One of my best days ever started with my waiting in line to buy a ticket for a show at the same just-opened House of Blues in New Orleans almost 20 years ago. I’d bounced out of bed and dressed expressly for comfort — yoga pants, a long-sleeved cropped waffle shirt, sandals. My hair was morning-disheveled in a good way and I was fresh-faced, having paused only long enough to wash the sleep from my eyes and brush my teeth before rocketing out of the house. I was passing the time reading a Tom Robbins novel and drinking my coffee, chatting with the people around me intermittently. I was happy, still slightly sleepy, un-self-conscious, and cheerfully excited.

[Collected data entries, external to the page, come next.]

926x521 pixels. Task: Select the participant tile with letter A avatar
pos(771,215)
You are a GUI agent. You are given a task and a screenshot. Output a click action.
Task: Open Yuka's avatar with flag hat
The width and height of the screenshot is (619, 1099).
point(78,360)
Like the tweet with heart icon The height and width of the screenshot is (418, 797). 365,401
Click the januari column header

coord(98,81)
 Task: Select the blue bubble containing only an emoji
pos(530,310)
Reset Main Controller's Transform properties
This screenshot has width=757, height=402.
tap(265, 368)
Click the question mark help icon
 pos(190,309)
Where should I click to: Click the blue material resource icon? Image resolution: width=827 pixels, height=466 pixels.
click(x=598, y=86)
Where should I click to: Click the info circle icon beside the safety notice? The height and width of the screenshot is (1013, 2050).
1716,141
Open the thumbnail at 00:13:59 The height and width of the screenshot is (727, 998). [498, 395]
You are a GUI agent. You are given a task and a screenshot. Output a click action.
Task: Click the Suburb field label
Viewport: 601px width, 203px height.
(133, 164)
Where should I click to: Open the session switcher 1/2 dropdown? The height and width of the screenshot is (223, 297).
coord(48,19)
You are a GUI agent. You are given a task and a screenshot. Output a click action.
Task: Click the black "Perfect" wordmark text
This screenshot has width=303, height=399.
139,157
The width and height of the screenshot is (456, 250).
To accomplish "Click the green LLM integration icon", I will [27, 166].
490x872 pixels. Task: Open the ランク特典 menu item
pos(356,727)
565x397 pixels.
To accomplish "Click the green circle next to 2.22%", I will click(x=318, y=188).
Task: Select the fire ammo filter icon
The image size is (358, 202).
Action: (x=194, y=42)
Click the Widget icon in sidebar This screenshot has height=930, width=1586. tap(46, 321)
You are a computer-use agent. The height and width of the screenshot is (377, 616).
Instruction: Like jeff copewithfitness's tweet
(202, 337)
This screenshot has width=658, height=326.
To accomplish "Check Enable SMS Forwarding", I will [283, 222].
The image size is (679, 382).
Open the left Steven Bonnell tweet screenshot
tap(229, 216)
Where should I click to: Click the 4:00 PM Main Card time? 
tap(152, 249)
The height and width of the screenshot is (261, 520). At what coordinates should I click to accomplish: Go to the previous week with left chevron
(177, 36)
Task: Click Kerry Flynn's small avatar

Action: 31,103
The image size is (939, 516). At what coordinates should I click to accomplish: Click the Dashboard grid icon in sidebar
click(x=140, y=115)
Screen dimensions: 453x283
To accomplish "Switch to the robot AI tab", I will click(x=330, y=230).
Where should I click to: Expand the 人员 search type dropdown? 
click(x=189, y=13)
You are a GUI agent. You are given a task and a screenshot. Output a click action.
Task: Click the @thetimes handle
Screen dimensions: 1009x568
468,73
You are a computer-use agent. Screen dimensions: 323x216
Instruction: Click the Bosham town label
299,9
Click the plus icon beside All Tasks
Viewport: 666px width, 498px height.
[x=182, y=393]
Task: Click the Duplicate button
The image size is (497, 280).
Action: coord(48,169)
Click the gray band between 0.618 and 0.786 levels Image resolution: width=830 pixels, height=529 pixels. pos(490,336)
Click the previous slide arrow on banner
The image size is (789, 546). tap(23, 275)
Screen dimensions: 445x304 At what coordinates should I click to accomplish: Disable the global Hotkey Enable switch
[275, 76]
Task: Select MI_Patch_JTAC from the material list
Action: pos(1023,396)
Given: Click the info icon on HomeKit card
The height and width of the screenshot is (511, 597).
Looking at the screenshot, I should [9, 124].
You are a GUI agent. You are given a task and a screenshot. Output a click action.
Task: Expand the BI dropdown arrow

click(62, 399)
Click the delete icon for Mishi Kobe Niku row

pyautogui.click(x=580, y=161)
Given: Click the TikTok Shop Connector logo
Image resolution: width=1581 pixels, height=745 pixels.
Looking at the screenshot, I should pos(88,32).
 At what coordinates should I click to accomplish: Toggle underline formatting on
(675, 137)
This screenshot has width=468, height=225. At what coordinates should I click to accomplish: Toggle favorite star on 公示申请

A guy I’d seen around the French Quarter every now and again for a couple of years had been hired as part of the security staff for the venue — he was there that morning to keep the line orderly. We didn’t have many friends in common, nor did we frequent the same bars or hangouts; I’d admired him in passing and mostly from a distance (although we had, in fact, spoken briefly a few times). It seemed to be a one-sided interest and I was okay with that. But that morning, while we were in the same place for a few hours at the same time and for the same reason, he noticed me.

I’d been reading and, for whatever reason, I glanced up and saw him looking at me. I smiled reflexively. He looked startled as if he’d been physically shocked for a second or two, sort of jumped back a bit as if he’d been hit by something, dropped his walkie-talkie and picked it up, and finally grinned sheepishly. Then he walked over and introduced himself, said “hello,” and showed me the new crack in the walkie-talkie’s display screen.

I remember thinking, “What took you so long?”

(Although I was very much involved with someone else at that time, it was the beginning of a friendship that I still appreciate and a stolen moment in my life that I’ll never forget. In an alternate universe, I’ve no doubt that it would have been the start of one hell of a love affair.)

I strongly suspect that there’s zero chance of something similar ever happening while purchasing tickets via the ether and pixels — this convenience robs us of such opportunities to connect with each other. I have yet to hear of anyone having a shot at falling in love, if only just a little bit, while hitting refresh and waiting to complete a transaction.

There’s a world of difference between the magic of the Internet and that of making simple human connections. I’m grateful for the memories of what I experienced during those hours spent waiting with strangers who shared a common interest — it was never “lost time.”